◆ **TRY IT**: Your answer must be the lines from the one containing "Screen dimensions: 590x400" through the last line below, copied exactly, with no pictures.
[[ THE RECORDS open ]]
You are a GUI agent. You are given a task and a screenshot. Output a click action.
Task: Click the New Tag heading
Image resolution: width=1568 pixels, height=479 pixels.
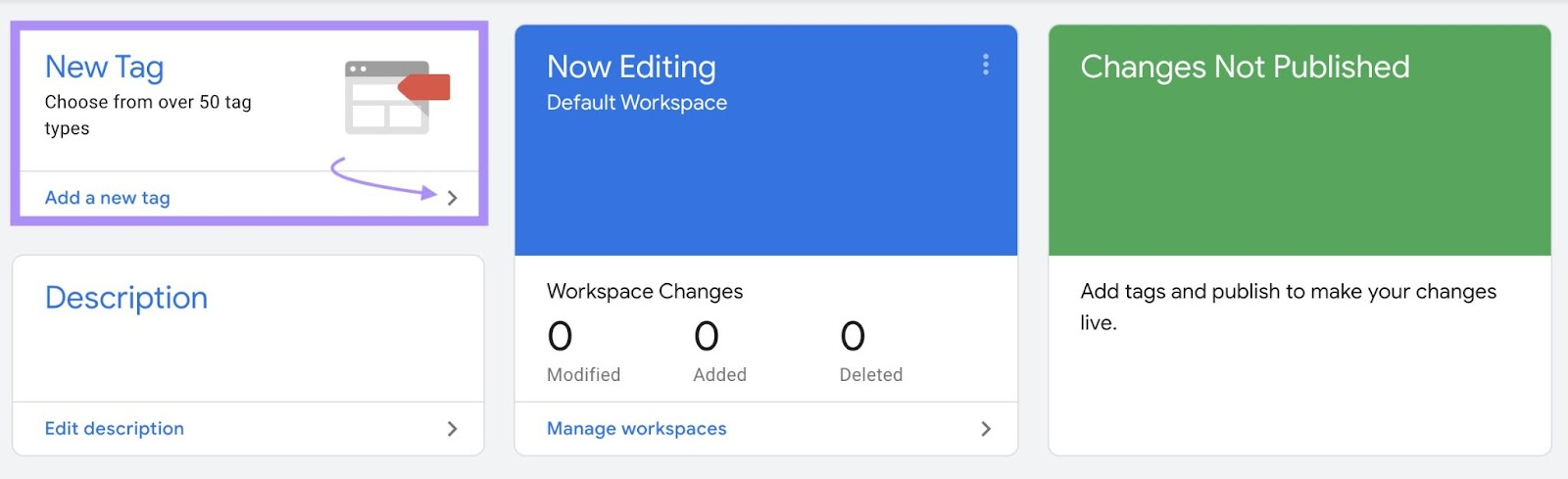[x=105, y=67]
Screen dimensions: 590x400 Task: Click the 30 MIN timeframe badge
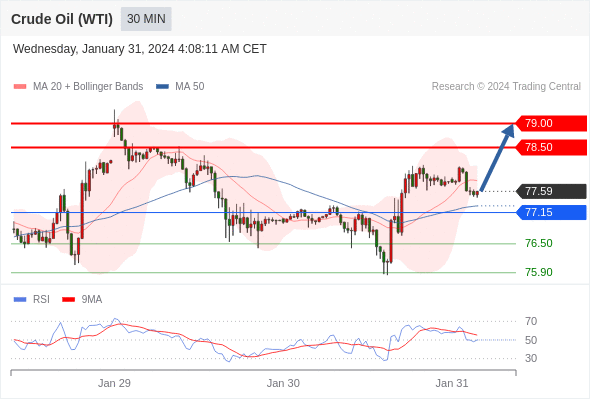[x=146, y=19]
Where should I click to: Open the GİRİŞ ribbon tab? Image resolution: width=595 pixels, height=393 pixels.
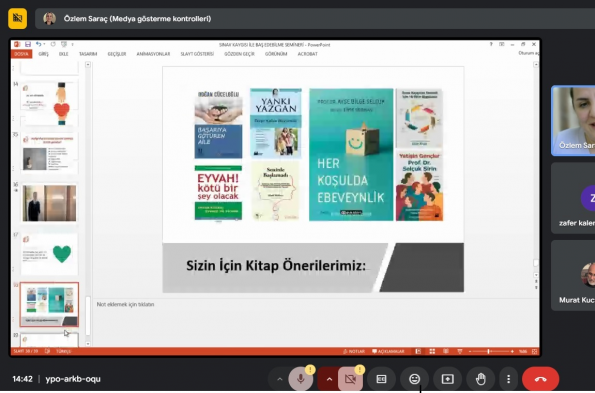click(x=44, y=54)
[[ THE RECORDS closed ]]
◆ **RESPONSE TO THE EXERCISE**:
Screen dimensions: 590x400 Task: Click the 30 MIN timeframe badge
[x=146, y=19]
Where should I click to: Open the GİRİŞ ribbon tab? Image resolution: width=595 pixels, height=393 pixels.
click(x=44, y=54)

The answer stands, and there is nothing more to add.